*** Excerpted data ***

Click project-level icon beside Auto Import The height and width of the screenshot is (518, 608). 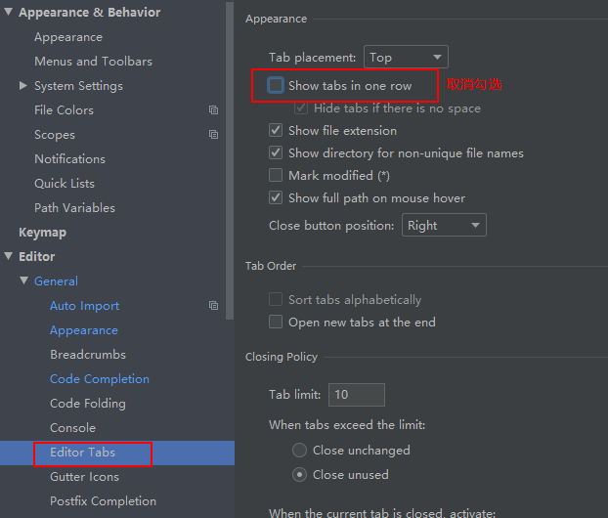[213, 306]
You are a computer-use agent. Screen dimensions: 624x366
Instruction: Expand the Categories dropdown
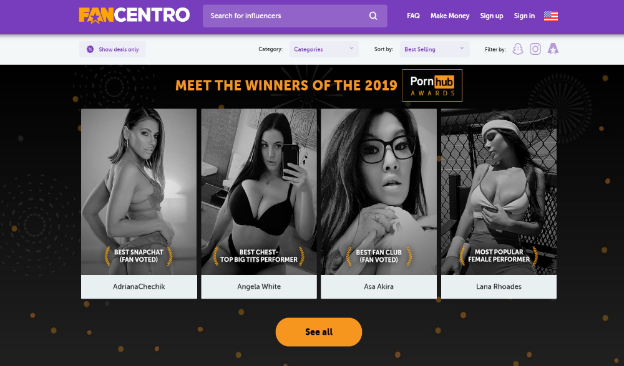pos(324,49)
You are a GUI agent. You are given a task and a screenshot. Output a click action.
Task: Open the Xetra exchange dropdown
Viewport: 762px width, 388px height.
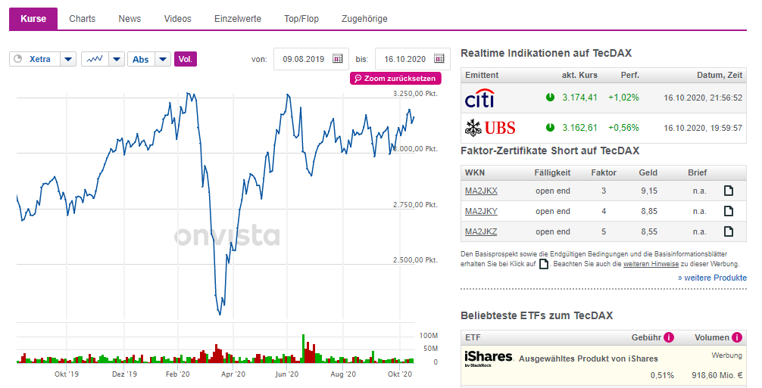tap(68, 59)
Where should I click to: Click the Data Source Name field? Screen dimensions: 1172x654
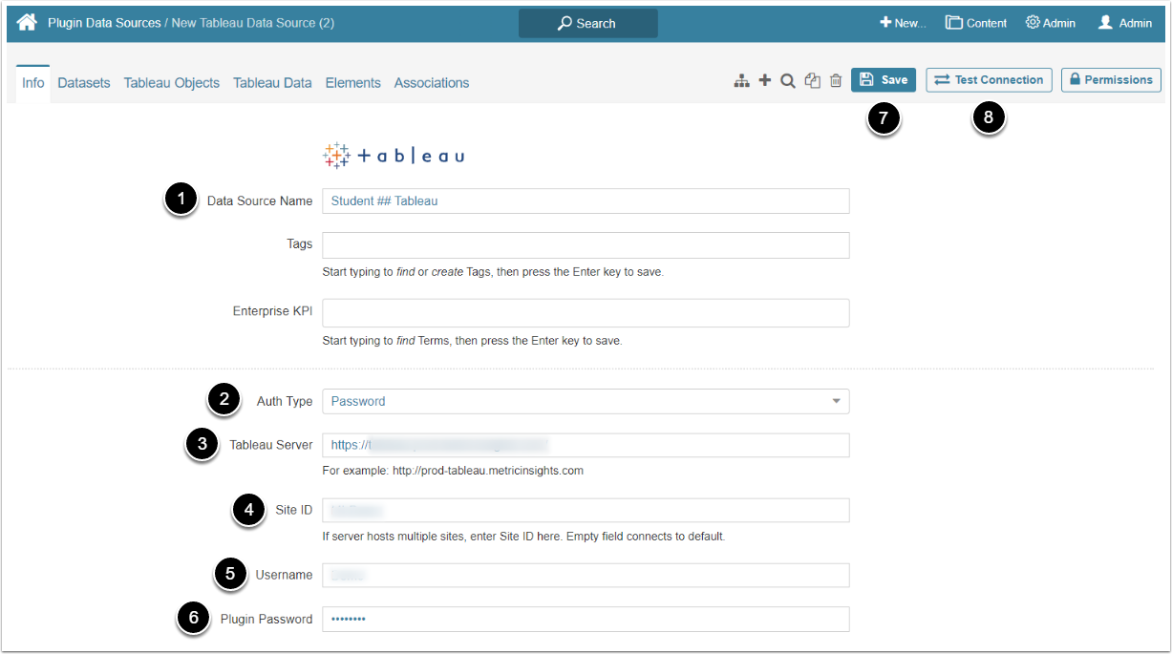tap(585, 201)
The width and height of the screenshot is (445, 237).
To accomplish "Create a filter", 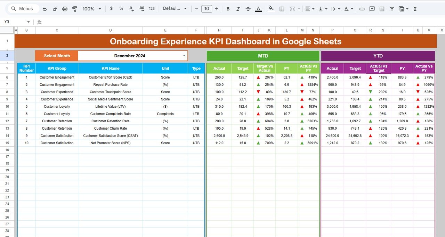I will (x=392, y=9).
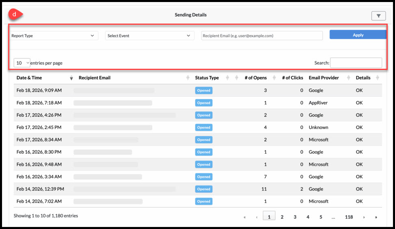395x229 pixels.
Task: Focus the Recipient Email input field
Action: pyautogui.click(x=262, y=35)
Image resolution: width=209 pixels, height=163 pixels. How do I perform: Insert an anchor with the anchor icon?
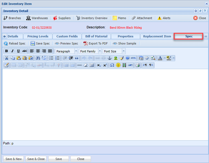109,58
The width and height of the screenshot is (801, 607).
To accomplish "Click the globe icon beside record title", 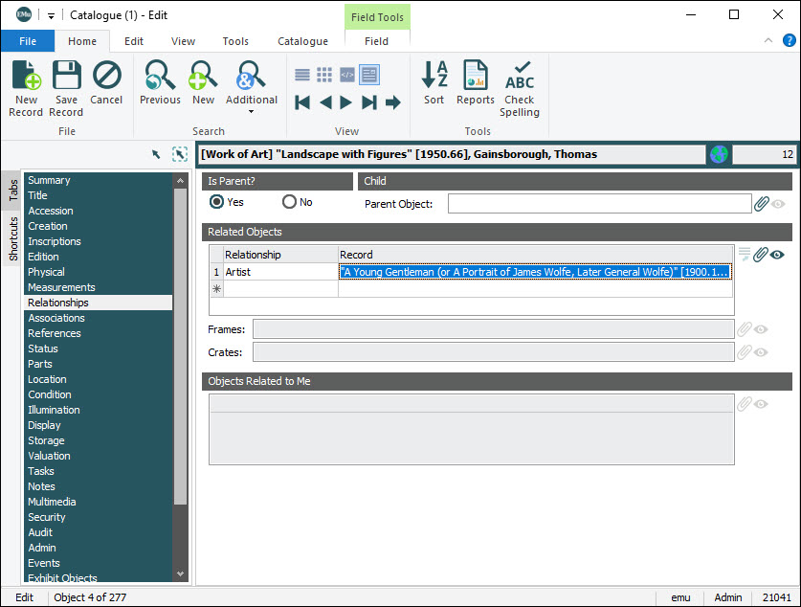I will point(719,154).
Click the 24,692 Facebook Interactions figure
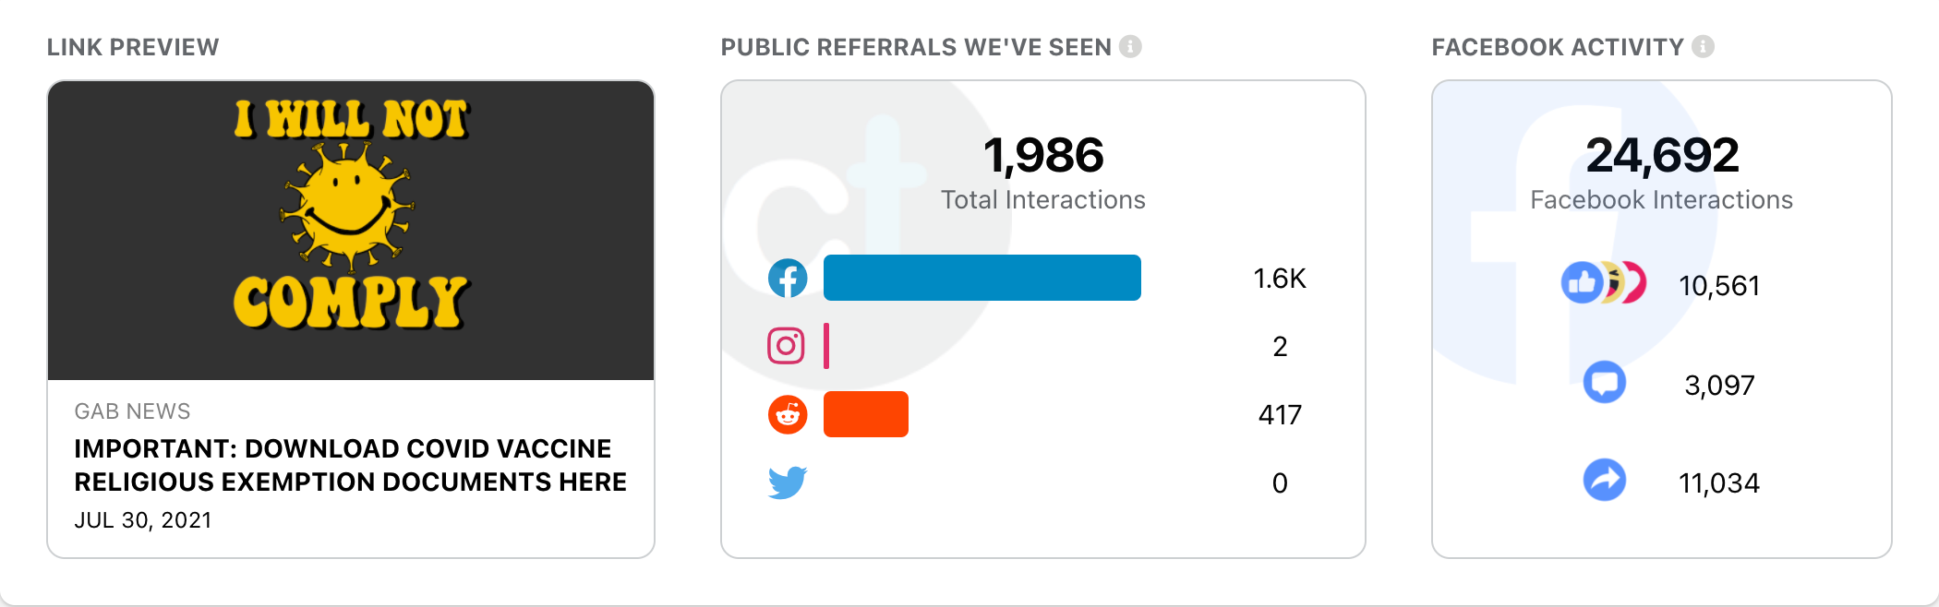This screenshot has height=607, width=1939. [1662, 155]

*** End of Excerpted data ***
*** Excerpted data ***

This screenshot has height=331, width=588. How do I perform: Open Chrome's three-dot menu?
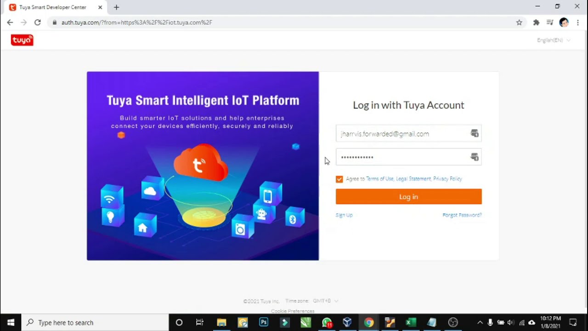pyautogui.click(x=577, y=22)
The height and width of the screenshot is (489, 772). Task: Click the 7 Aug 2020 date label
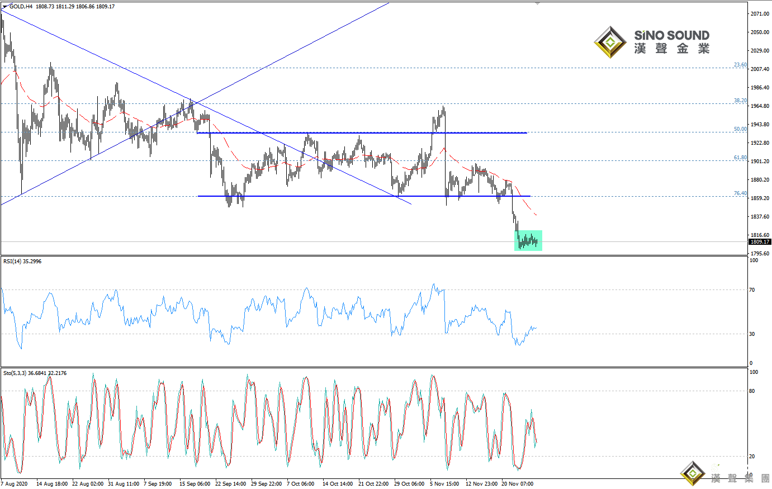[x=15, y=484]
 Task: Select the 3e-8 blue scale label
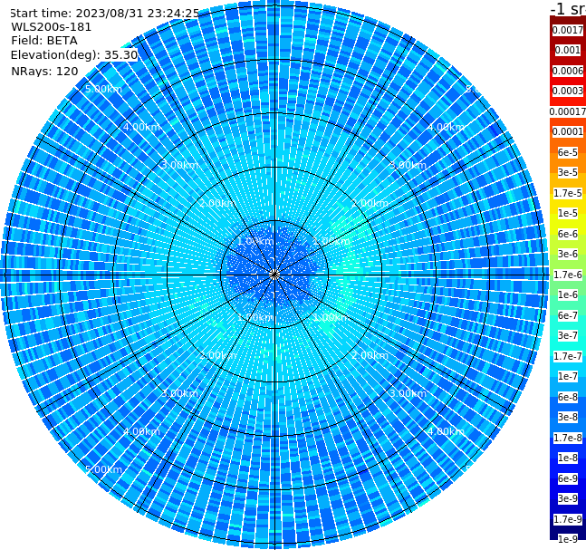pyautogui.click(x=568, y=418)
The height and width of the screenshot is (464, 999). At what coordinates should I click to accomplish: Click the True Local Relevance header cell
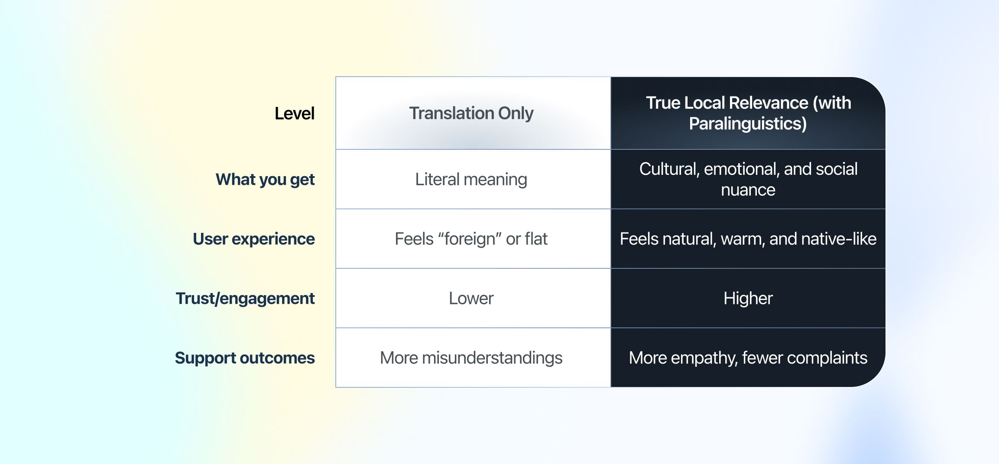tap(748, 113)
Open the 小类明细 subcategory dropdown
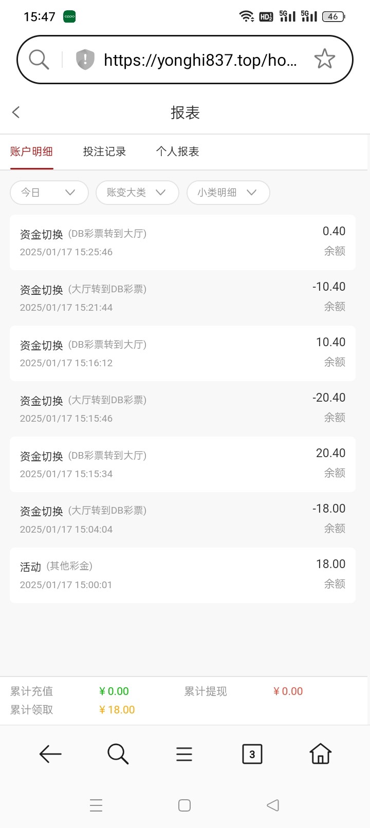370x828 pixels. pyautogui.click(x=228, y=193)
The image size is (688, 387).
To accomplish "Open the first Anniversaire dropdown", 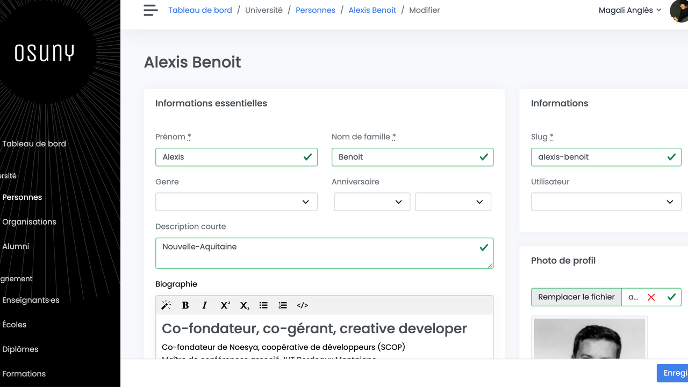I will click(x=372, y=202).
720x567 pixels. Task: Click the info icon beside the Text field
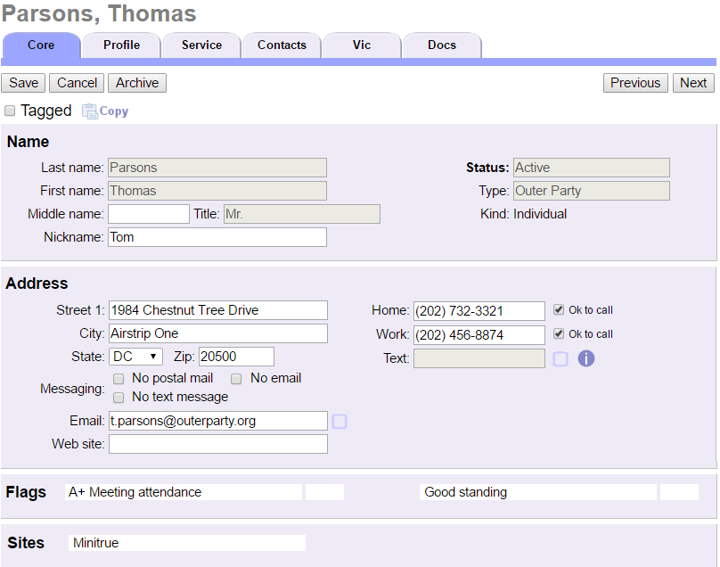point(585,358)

*** End of Excerpted data ***

• [What needs to be done]: Which of the lines above include the word "agent"? List those lines.

• [Solution to the problem]:
You are a computer-use agent. Screen dimensions: 624x366
You are a GUI agent. You are given a task and a screenshot. Output a click action.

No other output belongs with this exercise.